Freese does adore his dogs (see below). And so do we. 0 out of 10.
“What new direction are they talking about? Polka?”
Could Dave Grohl’s nice-guy image be fading? That’s what rock royalty are speculating in response to his initial announcement post.
Mike Portnoy (Dream Theater) remarked, “Damn… I’m shocked! You seemed like the perfect fit!!
Chad Wackerman (Frank Zappa/Allan Holdsworth) expressed: “Josh, I really loved what you brought to the band! That’s just crazy. What new direction are they talking about? Polka?”
Nate Smith commented: “Josh, you’re amazing! onward and upward!”
Ash Soan simply responded with: “🙏🏼🙏🏼🙏🏼”
Mark McGrath of Sugar Ray added: “I wish I had something funny and creative to say right now, but I do want you to know that I love you, and you’re the best drummer in the world! 💚”
Skid Row’s Sebastian Bach chimed in: “The Clash, baybaaaayyyy 🤘”
Meanwhile, The Offspring’s Noodles, referenced in point number 3 above, lamented: “But you PROMISED!”
John Hoffman of Primus succinctly said “Bruh” before adding “Bro🫤… well, their ‘different direction’ = the wrong direction. You’re the king👑🥁”
Stewart Copeland brought Freese back to reality with the truthful statement: “This is lucky for the five other bands that you play with.” He later added: “Was it the poodles? I’ll bet Armison got your gig.”

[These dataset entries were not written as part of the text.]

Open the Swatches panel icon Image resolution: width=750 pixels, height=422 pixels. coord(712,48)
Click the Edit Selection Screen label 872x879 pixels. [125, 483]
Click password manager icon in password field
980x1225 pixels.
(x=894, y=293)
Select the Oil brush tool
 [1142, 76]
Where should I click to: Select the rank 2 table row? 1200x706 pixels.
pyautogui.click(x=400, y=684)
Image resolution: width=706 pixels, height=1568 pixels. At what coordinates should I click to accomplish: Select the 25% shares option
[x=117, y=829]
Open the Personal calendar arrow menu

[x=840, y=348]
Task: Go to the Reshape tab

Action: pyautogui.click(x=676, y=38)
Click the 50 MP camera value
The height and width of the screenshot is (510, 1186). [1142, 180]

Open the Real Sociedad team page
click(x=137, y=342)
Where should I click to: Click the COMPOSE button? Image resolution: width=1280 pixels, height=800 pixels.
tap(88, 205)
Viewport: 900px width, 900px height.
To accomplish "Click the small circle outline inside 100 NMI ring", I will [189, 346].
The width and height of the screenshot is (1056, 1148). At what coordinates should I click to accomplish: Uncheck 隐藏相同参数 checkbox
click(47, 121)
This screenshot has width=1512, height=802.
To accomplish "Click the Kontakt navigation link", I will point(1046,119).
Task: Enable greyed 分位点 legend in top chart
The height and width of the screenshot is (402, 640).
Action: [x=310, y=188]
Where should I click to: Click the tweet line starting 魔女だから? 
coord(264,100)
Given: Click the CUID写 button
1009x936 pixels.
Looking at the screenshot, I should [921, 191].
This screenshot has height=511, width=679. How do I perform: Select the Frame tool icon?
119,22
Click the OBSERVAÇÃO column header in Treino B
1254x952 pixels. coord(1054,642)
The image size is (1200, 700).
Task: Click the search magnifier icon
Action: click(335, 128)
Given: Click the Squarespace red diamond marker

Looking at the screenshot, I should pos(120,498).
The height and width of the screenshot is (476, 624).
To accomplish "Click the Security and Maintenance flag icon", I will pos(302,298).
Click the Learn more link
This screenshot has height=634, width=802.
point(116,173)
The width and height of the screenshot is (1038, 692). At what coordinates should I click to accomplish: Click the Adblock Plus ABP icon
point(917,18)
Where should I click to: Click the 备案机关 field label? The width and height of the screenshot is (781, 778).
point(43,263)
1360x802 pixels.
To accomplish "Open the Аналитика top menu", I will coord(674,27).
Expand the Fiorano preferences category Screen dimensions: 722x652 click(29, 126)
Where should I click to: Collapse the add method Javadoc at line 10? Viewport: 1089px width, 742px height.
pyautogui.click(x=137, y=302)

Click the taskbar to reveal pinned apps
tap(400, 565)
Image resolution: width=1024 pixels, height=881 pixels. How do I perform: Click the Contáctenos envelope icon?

If that’s not enough rock royalty, even Michael Buble voiced his support: “Any band, any group, or even a random collection of human beings would be lucky to have you as part of their universe. U da 🐐 J ❤️❤️❤️,” he wrote.
Whether Dave Grohl or other Foo band members will share their sentiments anytime soon remains to be seen.
However, one rumor we can dispel is that Taylor Hawkins’s son, Shane, will NOT be joining the band, despite having performed with them at Hawkins’ tribute gig, as fans across the internet had hoped.
Taking to his own Instagram, Hawkins Junior explicitly shared his upcoming performance dates with Chevy Metal… “Gonna be a blast,” he assures.
And while the Foo Fighters’ seat remains unfilled, it’s clear Freese won’t be out of work for long.